• _Kutipan Dokumen_:
Lompat ke konten Lompat ke sidebar Lompat ke footer

Interaksi sistem pemerintahan di Indonesia

Sejarah, Interaksi sistem pemerintahan di Indonesia - Dalam sistem pemerintahan, kebudayaan Hindu-Buddha mengenalkan sistem kerajaan dengan konsep dewa raja. Konsep ini memposisikan raja sebagai titisan para dewa. Para ahli sejarah menganggap konsep dewa raja sebagai hasil proses akulturasi, yaitu perpaduan antara Hinduisme dan pemujaan nenek moyang yang sudah lama dianut penduduk Nusantara.

Dalam bahasa Sansekerta, istilah dewa-raja dapat bermakna raja para dewa atau raja yang juga titisan dewa. Dalam masyarakat Hindu, jabatan dewa tertinggi biasanya disandang oleh Siwa, terkadang Wisnu, atau Brahma.

Konsep ini memandang raja memiliki sifat ilahiah, yaitu sebagai dewa yang hidup di atas bumi atau sebagai titisan dewa tertinggi.

Konsep dan keyakinan ini berkembang luas sejak masa Wangsa Syailendra, atau mungkin lebih tua sejak Kerajaan Tarumanegara. Prasasti Ciaruteun dari abad ke-5 mengukirkan telapak kaki Raja Purnawarman laksana telapak kaki Wisnu. Gambar prasasti Ciaruteun bisa anda lihat di artikel : 2 sumber bukti dan fakta sejarah

Prasasti Kebon Kopi I mengukirkan telapak kaki gajah tunggangan raja sebagai telapa kaki Airawata, gajah tunggangan Dewa Indra.

Di Kerajaan Medang Kamulan ada kebiasaan membangun candi untuk memuliakan atau mendharmakan arwah raja yang meninggal dunia. Arca dewa di ruangan utama candi seringkali merupakan arca perwujudan anumerta sang raja yang digambarkan sebagai dewa tertentu yang arwahnya bersatu dengan dewa yang dipuja dan naik ke swargaloka.

• _Bahan yang Diberikan_:
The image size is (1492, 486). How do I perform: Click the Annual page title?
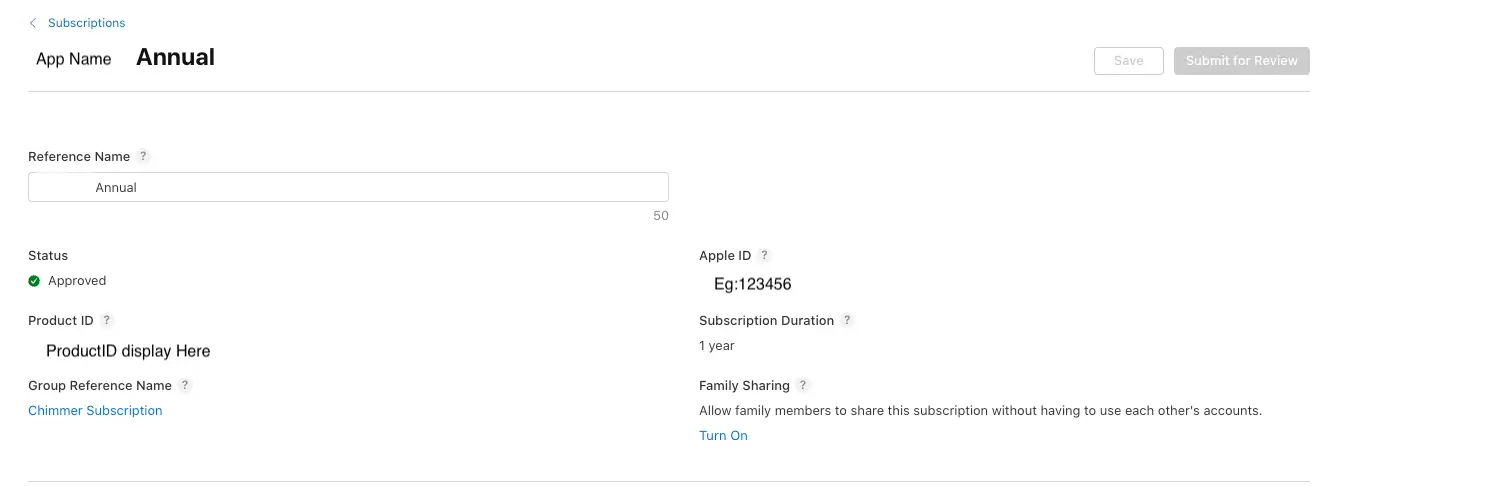point(175,58)
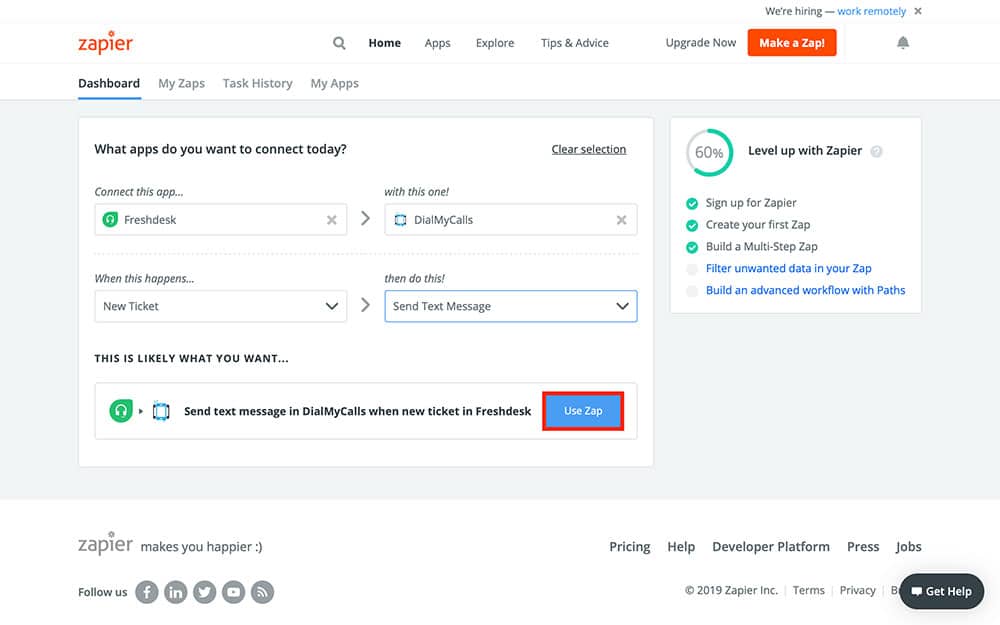
Task: Click the Level up help question icon
Action: pyautogui.click(x=877, y=152)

• _Yang Dikerjakan_:
Tolong lanjutkan teks tentang konsep dewa raja di Nusantara, dimulai sesudah kalimat terakhir yang tercantum.

• _Jawaban Tertulis_:
Contoh lain adalah Raja Airlangga dari Jawa didharmakan sebagai titisan Wisnu. Monumen peringatannya memperlihatkan ia sebagai Wisnu yang mengendarai Garuda. Ken Arok dari Singasari digambarkan sebagai inkarnasi Wisnu, juga anak Brahma dan Siwa.

Foto Patung Garuda Wisnu Kencana
Patung Garuda Wisnu Kencana, di Bali

Raja Kertarajasa atau Raden Wijaya sang pendiri Kerajaan Majapahit di Jawa, diabadikan dalam patung yang memperlihatkan ia sebagai Halihara, yaitu perpaduan antara Dewa Wisnu dan Dewa Siwa.

Tradisi dewa raja terus berlanjut pada masa Kerajaan Kediri, Kerajaan Singasari, hingga Majapahit pada abad ke-15 Masehi.

Historia

Dewa raja adalah konsep Hindu-Buddha yang memuja dan menganggap raja memiliki sifat kedewaan, bentuk pemujaan ini berkembang di Asia Tenggara termasuk Jawa. Konsep ini terkait dengan sistem monarki yang menganggap raja memiliki sifat ilahiah, sebagai dewa yang hidup di atas bumi, sebagai titisan dewa tertinggi, biasanya dikaitkan dengan Siwa atau Wisnu.

Secara politik, gagasan ini dilihat sebagai suatu upaya pengesahan atau justifikasi kekuasaan raja dengan alasan keagamaan. Konsep ini mencapai bentuk dan wujudnya yang palng maju di Jawa dan Kamboja, di mana monumen-monumen agung seperti Candi Prambanan dan Angkor Wat dibangun untuk memuliakan raja di atas bumi.

Sementara iru, men-dharma-kan raja artinya menghormati dan memperingati raja yang telah meninggal dengan cara membuatkannya sebuah candi, di dalamnya dibuat patung wajahnya mirip salah satu dewa. Dengan begitu, raja tersebut dianggap sebagai titisan dewa tersebut.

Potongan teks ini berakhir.